撮像装置により撮像された画像について画像処理を実行して三次元形状を算出する画像処理方法であって、
前記画像の被写体の三次元形状を概算する三次元形状概算段階と、
前記三次元形状を構成する点群データを抽出し、複数の前記点群データと平面方程式との距離の二乗和の最小値を前記画像の被写体の形状判定に用いる値として抽出する奥行抽出段階と、
前記形状判定に用いる値から前記画像の被写体が平面形状であるか立体形状であるかを判定する形状判定段階を備え、
平面形状である場合は、平面形状用の画像処理を実行して三次元形状を算出して、立体形状である場合は、立体形状用の画像処理を実行して三次元形状を算出することを特徴とする画像処理方法。An image processing method for calculating a three-dimensional shape by executing image processing on an image captured by an imaging device,
A three-dimensional shape estimation step for estimating the three-dimensional shape of the subject of the image;
A depth extraction step of extracting point cloud data constituting the three-dimensional shape, and extracting a minimum sum of squares of distances between the plurality of point cloud data and a plane equation as a value used for determining the shape of the subject of the image ; ,
A shape determination step for determining whether the subject of the image is a planar shape or a three-dimensional shape from the values used for the shape determination;
If the shape is a plane shape, the image processing for the plane shape is executed to calculate the three-dimensional shape. If the shape is the three-dimensional shape, the image processing for the shape is executed to calculate the three-dimensional shape A featured image processing method.

前記撮像装置は、当該撮像装置の姿勢を算出するための物理量を検出する検出装置を備え、前記三次元形状概算段階は、前記物理量から算出される当該撮像装置の姿勢に基づいて、前記画像の被写体の三次元形状を概算することを特徴とする請求項５に記載の画像処理方法。The imaging apparatus includes a detection device that detects a physical quantity for calculating the attitude of the imaging apparatus, and the three-dimensional shape estimation step is based on the attitude of the imaging apparatus calculated from the physical quantity. The image processing method according to claim 5 , wherein the three-dimensional shape of the subject is estimated.

請求項４乃至６のいずれか１項に記載の画像処理方法をコンピュータに実行させる画像処理プログラム。An image processing program for causing a computer to execute the image processing method according to any one of claims 4 to 6 .

請求項４乃至６のいずれか１項に記載の画像処理方法をコンピュータに実行させる画像処理プログラムが記録された記録媒体。
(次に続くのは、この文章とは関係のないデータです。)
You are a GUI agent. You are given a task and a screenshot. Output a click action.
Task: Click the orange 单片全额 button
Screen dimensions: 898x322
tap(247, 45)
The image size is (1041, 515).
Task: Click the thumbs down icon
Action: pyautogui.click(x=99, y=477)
Recording medium on which an image processing program is recorded for executing the image processing method according to the computer in any one of claims 4 to 6.

請求項１乃至３のいずれか１項に記載の撮像装置と画像処理装置を備える電子機器。Electronic apparatus including an imaging device and an image processing apparatus according to any one of claims 1 to 3.